Sí dejó claro el capitán marítimo que esta instalación «no abastecerá a la red nacional de gas, aunque están construidos los gasoductos. La previsión es traer el gas en grandes barcos, de 266.000 metros cúbicos, para después redistribuirlo en barcos más pequeños».

También se mostró convencido de que la ampliación de El Musel «era necesaria, porque el puerto ya tenía un futuro difícil. Se quería trasladar ahí la terminal granelera de Ebhisa, la regasificadora ya estaba planeada y hay que tener en cuenta que las obras portuarias requieren de muchos años, por lo que te tienes que adelantar. La obra dejó al puerto un poco mal económicamente, pero se va a salir de esa situación y vamos a tener un puerto moderno para muchos años».

Sobre el puerto gijonés, el capitán marítimo anunció que se acaba de crear «una zona de fondeo excepcional para condiciones de aglomeración», es decir, cuando la zona de fondeo habitual esté prácticamente llena. «Ocurrió hace poco», explicó, por un aumento en la demanda de mercancía por parte de ArcelorMittal. Esa zona se ubicará a unas tres millas del puerto. Además, «hicimos otra zona para barcos de pequeño porte, para que estén más abrigados por el cabo Peñas». Suelen ser barcos fondeados en Avilés que vienen a Gijón por el mal tiempo.

Fernández Fidalgo hizo un repaso al funcionamiento del sistema portuario español, con 28 autoridades portuarias que gestionan 48 puertos de interés general, todos bajo la coordinación de Puertos del Estado. De ellos, dos son asturianos, los de Gijón y Avilés, pero apuntó que en la región hay otros 26 puertos de los considerados no comerciales, aunque en ellos se desarrollen actividades económicas como la pesquera.
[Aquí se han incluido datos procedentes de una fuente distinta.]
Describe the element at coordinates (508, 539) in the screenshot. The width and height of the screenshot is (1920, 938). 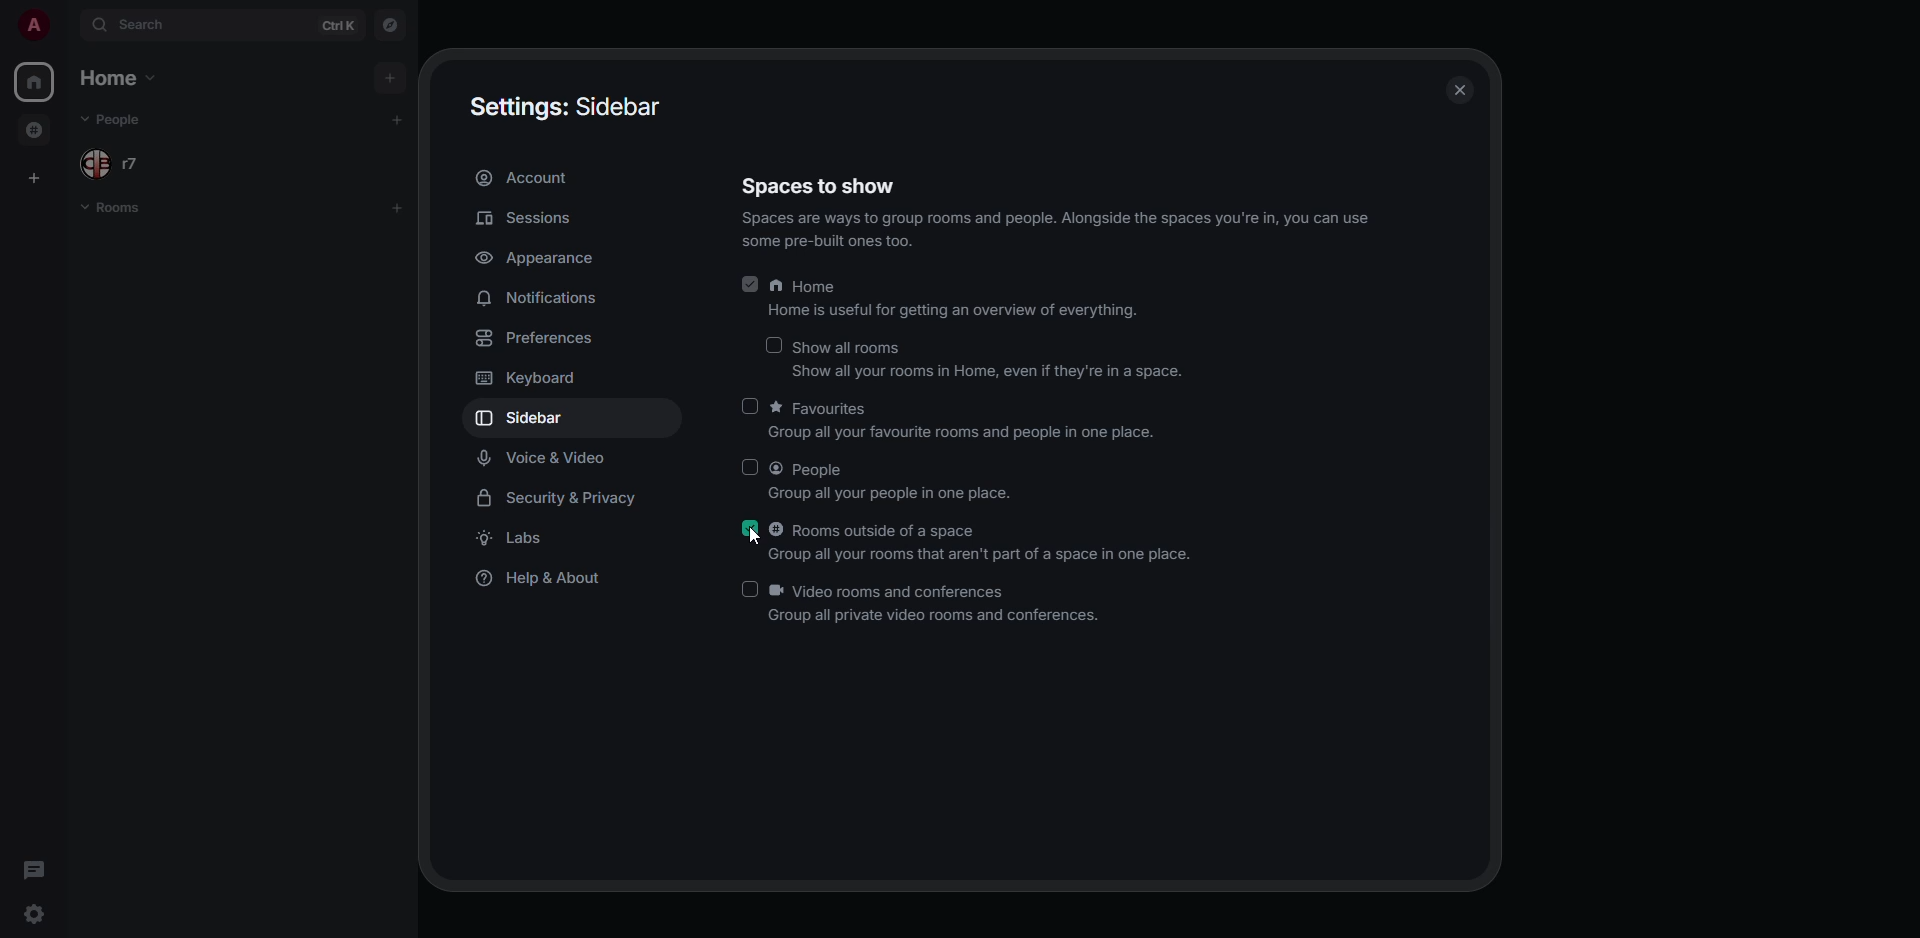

Y recordó que a lo largo de la historia hubo puertos asturianos que sí fueron comerciales, como los de Ribadesella, Lastres, Villaviciosa, El Puntal, Llumeres (Gozón) o San Esteban.

Entre los muchos asuntos que trató Ignacio Fernández Fidalgo, también estuvo el puerto de Avilés, del que dijo que «en el siglo XII ya era conocido por el tráfico de sal. El puerto de Avilés tiene una historia mayor que el de Gijón, pero es un puerto de ría y tiene problemas para el acceso de los barcos, debido a los bancos de arena que se crean. Se volvió a recuperar con la creación de la Real Compañía de Minas, pero al trasladar Arcelor su cabecera a Gijón, volvió a bajar. Hoy, su principal cliente es Asturiana de Zinc».